▸ **AUFGABEN**
(a) Geben Sie aus der Predigt zum Reformationstag alles von "Wenn man als" bis hinunter zu "ist, gestalten könnte." wortgetreu aus.
(b) Führen Sie die Predigt zum Reformationstag im Anschluss an ihren letzten Satz weiter.

▸ **TEXTABSCHNITT**
***

St. Matthäus 10,26b-33 | Gedenktag der Reformation | Pfr. Dr. Martens

Wenn man als Pastor eine Predigt verfassen will, dann gibt es dafür im Bereich der evangelischen Kirche auch bestimmte Vorbereitungshilfen, Predigthilfen, in denen sich schon mal andere Leute mehr oder weniger kluge Gedanken darüber gemacht haben, wie man denn eine Predigt zu dem Bibeltext, der für den entsprechenden Sonn- oder Feiertag vorgesehen ist, gestalten könnte.

Gestern habe ich es mir angetan, mir mal solch eine Predigthilfe zum Reformationstag, zur Predigtlesung dieses Tages, durchzulesen. Und siehe da, dort wurde mir auch gleich ein erleuchtender Gedanke für die Erstellung dieser Predigt präsentiert. Im Hauptteil der Predigt, so schreibt der Verfasser, „sollte dann das große öffentliche Thema Klimawandel im Angesicht des christlichen Welt- und Selbstverhältnisses durchdekliniert werden.“

Da haben wir es also: Das Bekenntnis, zu dem wir heute aufgefordert sind, ist das Bekenntnis zum Klimawandel. Bevor wir aus dem Kopfschütteln gar nicht mehr herauskommen, sollten wir uns aber zunächst einmal bei dem Verfasser dieser Predigthilfe bedanken. Denn er macht uns mit seinen Ausführungen deutlich, wie aktuell das Thema „Bekenntnis“ tatsächlich auch heute noch ist. Menschen fühlen sich dazu verpflichtet, Bekenntnisse abzulegen, und sie machen die Gemeinschaft mit anderen Menschen davon abhängig, ob sie auch dasselbe Bekenntnis, das man abgelegt hat, teilen. Undenkbar ist es, dass man sich mit jemandem, der das eigene Bekenntnis leugnet, auch nur auf demselben Foto ablichten lässt. Das Risiko, das man mit dem eigenen Bekenntnis ablegt, hält sich dabei allerdings sehr in Grenzen: Man legt das Bekenntnis ja am liebsten in Form von Großdemonstrationen ab, bei der einer den anderen darin bestätigt, dass man ja im Unterschied zu den anderen auf jeden Fall das richtige Bekenntnis hat.

***

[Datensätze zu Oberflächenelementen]
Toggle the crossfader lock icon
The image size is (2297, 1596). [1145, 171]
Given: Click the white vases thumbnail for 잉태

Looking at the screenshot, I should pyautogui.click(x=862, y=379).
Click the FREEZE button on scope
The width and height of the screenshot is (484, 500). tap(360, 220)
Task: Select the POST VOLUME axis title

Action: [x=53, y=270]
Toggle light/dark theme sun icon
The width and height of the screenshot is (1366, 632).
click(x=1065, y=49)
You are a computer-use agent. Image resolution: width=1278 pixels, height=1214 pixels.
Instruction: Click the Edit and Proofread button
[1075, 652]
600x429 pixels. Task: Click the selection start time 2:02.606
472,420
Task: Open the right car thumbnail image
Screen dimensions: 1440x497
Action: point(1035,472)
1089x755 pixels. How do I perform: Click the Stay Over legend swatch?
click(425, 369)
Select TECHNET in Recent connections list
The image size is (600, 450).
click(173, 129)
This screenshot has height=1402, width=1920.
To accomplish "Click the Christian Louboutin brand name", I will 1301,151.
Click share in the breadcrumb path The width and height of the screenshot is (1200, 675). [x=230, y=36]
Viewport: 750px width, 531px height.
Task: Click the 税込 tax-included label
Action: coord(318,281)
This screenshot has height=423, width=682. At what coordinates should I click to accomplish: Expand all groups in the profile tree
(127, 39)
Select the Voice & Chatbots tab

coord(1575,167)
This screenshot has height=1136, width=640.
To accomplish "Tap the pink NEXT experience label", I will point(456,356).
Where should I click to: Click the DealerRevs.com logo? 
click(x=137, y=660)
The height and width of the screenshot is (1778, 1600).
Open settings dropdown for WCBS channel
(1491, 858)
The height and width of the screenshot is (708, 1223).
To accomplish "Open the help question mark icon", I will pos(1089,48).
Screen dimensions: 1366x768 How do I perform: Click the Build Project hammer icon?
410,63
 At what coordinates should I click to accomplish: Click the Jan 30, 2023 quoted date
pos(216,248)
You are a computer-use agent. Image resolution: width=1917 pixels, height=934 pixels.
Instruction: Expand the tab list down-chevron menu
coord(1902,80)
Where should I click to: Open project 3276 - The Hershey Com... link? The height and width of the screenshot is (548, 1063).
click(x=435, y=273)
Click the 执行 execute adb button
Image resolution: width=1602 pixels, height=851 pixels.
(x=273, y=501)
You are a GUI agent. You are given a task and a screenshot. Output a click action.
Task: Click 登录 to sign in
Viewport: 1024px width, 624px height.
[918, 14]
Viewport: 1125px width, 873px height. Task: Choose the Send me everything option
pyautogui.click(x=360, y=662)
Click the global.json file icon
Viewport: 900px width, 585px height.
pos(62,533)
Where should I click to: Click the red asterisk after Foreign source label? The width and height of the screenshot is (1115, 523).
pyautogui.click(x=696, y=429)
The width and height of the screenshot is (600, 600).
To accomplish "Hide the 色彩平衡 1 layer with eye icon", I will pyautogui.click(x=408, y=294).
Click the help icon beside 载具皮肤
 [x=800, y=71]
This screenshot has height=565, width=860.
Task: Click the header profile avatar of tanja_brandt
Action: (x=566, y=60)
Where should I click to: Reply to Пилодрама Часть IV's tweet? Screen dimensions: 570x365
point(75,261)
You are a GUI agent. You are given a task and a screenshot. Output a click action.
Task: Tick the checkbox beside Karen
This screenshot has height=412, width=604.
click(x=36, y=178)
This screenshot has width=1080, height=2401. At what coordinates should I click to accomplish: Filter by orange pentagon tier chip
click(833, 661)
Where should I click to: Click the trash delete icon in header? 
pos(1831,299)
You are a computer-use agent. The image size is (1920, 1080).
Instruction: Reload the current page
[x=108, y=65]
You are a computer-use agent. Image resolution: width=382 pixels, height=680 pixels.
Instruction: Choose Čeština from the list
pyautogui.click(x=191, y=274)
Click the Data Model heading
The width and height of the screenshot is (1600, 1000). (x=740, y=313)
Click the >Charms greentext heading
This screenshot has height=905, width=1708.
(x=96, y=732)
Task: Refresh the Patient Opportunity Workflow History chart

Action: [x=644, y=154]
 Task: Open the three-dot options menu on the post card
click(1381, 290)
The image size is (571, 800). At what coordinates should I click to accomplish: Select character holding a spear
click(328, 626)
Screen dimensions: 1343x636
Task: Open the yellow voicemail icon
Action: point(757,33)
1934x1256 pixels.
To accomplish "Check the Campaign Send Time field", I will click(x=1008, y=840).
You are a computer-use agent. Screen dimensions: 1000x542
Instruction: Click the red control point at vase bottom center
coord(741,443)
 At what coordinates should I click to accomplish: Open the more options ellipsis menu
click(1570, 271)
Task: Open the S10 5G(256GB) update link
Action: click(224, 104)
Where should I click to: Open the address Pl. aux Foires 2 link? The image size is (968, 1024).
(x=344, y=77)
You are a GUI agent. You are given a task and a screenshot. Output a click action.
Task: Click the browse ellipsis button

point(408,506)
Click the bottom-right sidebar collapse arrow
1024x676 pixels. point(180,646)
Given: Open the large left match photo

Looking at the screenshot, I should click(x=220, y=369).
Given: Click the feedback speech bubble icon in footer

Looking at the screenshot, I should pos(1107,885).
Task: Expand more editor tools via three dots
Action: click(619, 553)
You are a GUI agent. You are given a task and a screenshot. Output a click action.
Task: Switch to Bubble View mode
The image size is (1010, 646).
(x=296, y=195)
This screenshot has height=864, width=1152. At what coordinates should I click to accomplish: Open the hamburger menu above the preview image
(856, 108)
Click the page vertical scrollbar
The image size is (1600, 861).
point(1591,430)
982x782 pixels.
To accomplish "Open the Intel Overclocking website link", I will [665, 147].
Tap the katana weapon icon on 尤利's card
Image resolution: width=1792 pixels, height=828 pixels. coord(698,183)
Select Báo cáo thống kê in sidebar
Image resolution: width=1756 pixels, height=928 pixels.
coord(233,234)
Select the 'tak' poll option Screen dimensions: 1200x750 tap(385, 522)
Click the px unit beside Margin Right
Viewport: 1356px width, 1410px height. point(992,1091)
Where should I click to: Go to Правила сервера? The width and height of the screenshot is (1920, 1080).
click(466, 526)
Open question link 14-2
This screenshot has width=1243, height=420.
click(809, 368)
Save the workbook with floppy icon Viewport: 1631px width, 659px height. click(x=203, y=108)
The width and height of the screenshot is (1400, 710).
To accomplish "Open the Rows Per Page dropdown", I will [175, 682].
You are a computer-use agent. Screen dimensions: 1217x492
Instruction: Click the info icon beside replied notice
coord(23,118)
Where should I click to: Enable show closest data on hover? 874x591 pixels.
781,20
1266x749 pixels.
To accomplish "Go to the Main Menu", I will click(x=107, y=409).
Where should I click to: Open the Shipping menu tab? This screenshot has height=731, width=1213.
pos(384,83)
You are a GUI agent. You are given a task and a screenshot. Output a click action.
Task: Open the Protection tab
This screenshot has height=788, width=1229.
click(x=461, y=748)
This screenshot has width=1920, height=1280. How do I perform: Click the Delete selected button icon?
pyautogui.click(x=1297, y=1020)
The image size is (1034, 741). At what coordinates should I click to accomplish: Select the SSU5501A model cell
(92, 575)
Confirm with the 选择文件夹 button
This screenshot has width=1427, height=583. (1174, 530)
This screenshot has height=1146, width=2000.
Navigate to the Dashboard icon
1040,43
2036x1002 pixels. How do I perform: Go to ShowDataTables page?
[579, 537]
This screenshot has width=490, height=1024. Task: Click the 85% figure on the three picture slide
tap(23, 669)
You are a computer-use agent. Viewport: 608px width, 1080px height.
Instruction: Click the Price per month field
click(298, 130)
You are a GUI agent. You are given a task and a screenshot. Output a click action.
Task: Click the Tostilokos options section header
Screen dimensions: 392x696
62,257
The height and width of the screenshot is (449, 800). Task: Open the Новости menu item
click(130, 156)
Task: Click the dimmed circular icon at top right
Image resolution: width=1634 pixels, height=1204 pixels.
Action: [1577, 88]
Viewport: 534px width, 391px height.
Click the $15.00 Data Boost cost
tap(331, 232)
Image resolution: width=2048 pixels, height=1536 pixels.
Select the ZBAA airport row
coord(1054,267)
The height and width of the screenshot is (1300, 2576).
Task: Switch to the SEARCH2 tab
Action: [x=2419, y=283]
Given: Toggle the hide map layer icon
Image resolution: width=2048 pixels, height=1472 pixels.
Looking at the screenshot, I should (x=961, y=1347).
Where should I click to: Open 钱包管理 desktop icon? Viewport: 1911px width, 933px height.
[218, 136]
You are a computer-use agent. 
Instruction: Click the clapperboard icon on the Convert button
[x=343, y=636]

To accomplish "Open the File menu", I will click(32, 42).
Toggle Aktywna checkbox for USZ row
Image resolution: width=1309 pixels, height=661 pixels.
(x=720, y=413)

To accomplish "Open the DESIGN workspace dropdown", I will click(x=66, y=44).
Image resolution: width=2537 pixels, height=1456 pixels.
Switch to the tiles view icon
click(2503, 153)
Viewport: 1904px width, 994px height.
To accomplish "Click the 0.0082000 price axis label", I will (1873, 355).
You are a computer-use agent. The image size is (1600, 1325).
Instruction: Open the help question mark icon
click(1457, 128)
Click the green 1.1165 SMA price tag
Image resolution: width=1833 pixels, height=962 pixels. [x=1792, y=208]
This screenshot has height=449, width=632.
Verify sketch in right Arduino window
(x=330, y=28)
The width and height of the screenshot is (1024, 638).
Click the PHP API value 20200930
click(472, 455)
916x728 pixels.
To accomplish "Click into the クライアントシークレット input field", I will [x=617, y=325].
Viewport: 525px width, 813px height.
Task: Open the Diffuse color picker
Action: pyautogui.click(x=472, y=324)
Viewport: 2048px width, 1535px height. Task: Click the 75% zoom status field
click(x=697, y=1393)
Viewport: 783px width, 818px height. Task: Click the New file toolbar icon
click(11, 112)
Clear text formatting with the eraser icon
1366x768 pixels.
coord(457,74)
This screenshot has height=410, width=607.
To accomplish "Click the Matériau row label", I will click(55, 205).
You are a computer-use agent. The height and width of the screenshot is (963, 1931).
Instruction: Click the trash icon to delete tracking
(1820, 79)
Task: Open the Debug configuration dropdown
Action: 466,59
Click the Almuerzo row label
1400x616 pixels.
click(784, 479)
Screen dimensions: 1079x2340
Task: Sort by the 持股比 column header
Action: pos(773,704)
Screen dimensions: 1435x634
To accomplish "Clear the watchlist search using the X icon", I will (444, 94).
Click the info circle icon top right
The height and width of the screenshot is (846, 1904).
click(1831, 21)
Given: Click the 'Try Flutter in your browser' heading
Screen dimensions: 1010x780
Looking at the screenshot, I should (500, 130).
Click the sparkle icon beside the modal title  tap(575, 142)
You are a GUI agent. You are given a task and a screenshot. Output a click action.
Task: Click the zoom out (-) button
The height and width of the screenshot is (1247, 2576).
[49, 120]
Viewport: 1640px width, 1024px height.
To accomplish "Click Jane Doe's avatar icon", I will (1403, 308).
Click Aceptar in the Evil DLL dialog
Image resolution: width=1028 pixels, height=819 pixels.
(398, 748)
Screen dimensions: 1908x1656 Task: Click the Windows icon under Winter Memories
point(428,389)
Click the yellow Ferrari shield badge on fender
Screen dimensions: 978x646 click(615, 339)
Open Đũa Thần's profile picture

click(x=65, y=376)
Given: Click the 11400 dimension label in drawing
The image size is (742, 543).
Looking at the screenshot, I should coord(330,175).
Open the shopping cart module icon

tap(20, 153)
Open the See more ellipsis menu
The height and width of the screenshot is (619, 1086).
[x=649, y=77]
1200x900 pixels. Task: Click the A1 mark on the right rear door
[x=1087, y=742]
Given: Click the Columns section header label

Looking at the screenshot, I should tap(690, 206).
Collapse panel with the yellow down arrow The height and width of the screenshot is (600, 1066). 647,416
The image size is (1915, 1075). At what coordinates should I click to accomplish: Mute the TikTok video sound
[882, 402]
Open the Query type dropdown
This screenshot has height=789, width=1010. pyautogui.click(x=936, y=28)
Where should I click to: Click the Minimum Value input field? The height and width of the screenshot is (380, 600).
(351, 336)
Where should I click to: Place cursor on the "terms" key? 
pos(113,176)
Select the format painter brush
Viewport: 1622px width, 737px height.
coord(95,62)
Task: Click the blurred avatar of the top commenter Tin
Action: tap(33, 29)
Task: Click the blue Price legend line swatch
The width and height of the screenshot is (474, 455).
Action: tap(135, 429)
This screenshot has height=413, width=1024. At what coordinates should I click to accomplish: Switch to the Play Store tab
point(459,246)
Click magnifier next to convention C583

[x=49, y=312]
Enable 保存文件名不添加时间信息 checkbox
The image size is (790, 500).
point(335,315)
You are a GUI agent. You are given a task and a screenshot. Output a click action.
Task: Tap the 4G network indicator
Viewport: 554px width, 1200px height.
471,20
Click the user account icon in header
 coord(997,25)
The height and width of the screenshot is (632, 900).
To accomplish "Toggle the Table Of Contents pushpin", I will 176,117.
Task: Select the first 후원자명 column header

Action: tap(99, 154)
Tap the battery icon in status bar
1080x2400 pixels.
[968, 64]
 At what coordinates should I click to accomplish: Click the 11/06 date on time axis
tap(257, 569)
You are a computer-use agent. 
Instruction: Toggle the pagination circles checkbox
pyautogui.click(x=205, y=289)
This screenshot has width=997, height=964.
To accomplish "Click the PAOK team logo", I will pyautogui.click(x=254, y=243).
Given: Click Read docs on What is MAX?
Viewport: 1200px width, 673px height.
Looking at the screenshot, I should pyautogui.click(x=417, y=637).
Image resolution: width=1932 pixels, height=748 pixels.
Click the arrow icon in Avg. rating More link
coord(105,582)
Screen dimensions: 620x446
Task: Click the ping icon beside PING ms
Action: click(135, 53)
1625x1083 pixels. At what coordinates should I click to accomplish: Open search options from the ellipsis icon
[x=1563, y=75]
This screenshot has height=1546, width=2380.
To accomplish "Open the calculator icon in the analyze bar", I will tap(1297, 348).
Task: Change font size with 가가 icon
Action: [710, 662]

***

▸ **ERGEBNISSE**
(a)
Wenn man als Pastor eine Predigt verfassen will, dann gibt es dafür im Bereich der evangelischen Kirche auch bestimmte Vorbereitungshilfen, Predigthilfen, in denen sich schon mal andere Leute mehr oder weniger kluge Gedanken darüber gemacht haben, wie man denn eine Predigt zu dem Bibeltext, der für den entsprechenden Sonn- oder Feiertag vorgesehen ist, gestalten könnte.

(b)
Nun hat der Verfasser dieser Predigthilfe, der seine Gemeinde am Reformationstag mit dem ungeheuer originellen Thema „Klimawandel“ beglücken will, hier in unserer Predigtlesung eine entscheidende Kleinigkeit übersehen: Denn darin geht es nicht darum, dass wir fest zu unseren eigenen Überzeugungen stehen oder dass wir uns zu irgendeiner guten Sache bekennen sollen. Sondern es geht tatsächlich um ein heute in vielen kirchlichen Kreisen äußerst exotisches Thema: Es geht um Jesus Christus, es geht um das Bekenntnis zu ihm allein. Und dabei geht es bei diesem Bekenntnis zu Jesus Christus auch nicht bloß darum, dass wir uns irgendwie gut oder als bessere Menschen fühlen, wenn wir dieses Bekenntnis ablegen, sondern, so zeigt es uns dieser Jesus Christus hier in seinen Worten selber, es geht darum, ob wir einmal im letzten Gericht Gottes bestehen können, ob wir, ja dieses Wort nimmt Jesus hier tatsächlich in den Mund, ob wir durch ihn vor der Hölle gerettet werden.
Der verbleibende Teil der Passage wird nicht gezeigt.